→ DIRECTIVE
Report each line of the rows below that contains the string "screenshot". Case counts.

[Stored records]
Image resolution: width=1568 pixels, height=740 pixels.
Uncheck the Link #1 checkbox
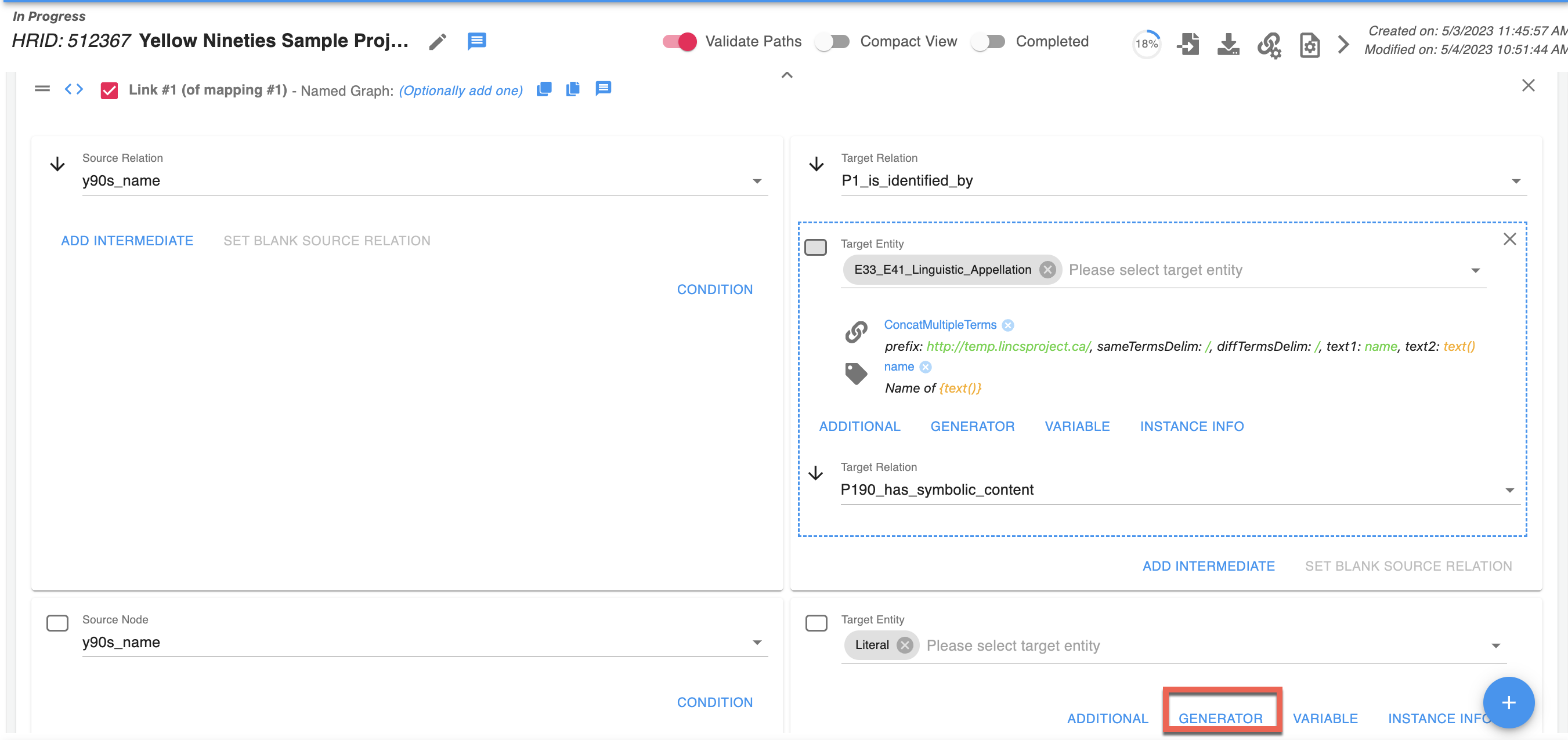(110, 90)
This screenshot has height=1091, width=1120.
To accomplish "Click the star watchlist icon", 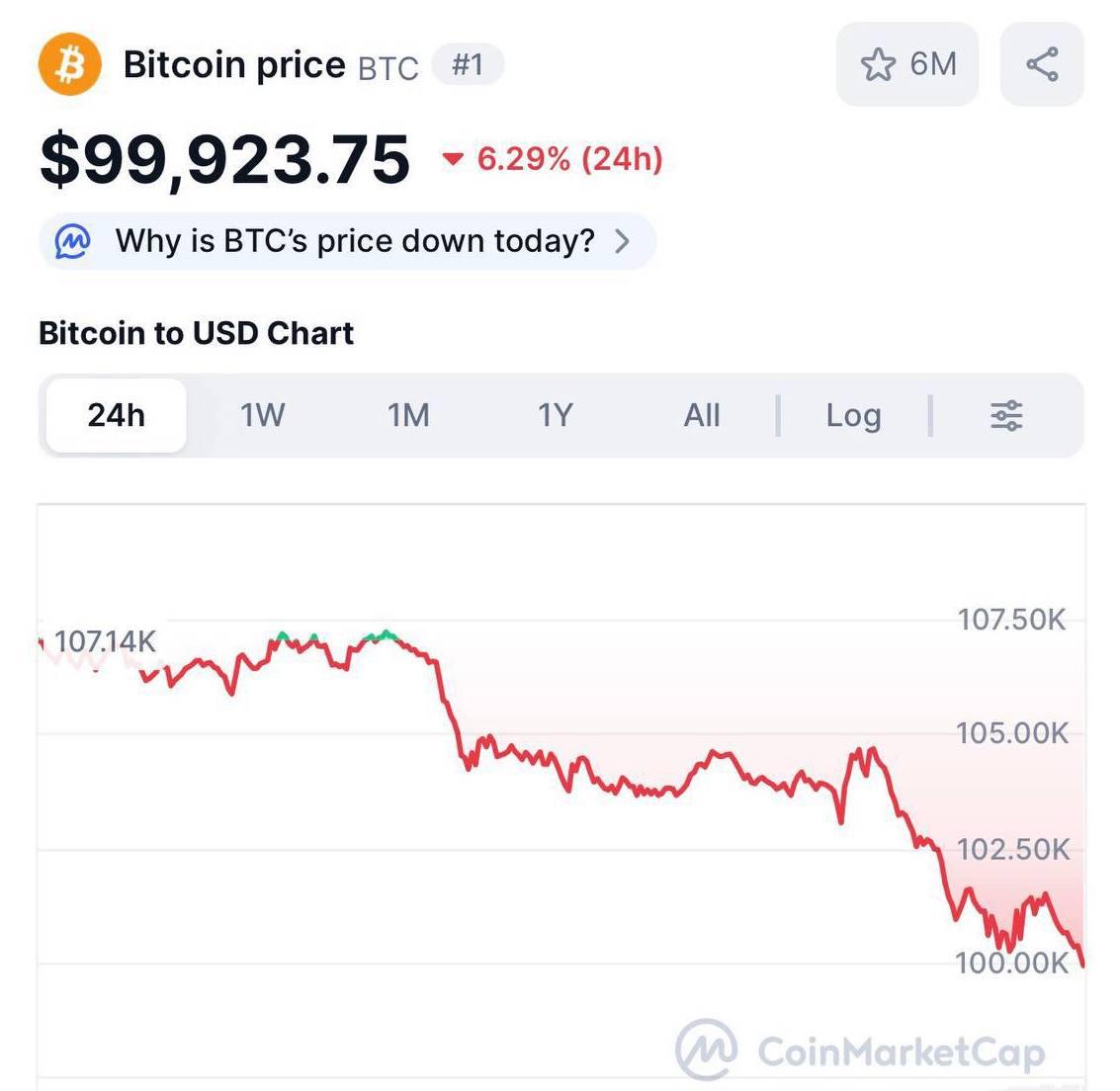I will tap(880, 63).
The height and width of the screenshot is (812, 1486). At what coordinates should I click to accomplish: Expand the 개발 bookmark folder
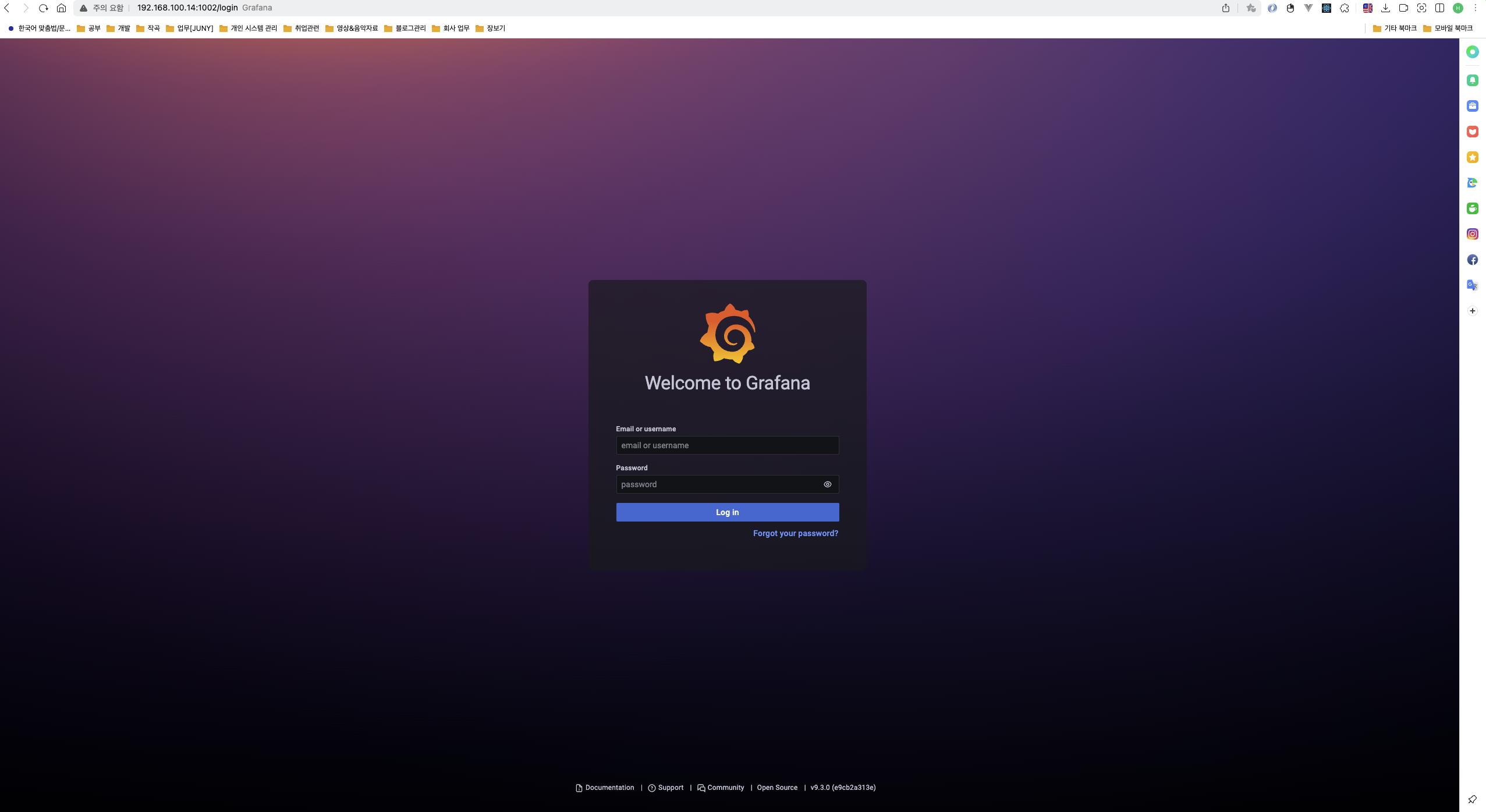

→ RESPONSE
This screenshot has height=1091, width=1120.
The height and width of the screenshot is (812, 1486). At what coordinates should I click to accomplish: Expand the 개발 bookmark folder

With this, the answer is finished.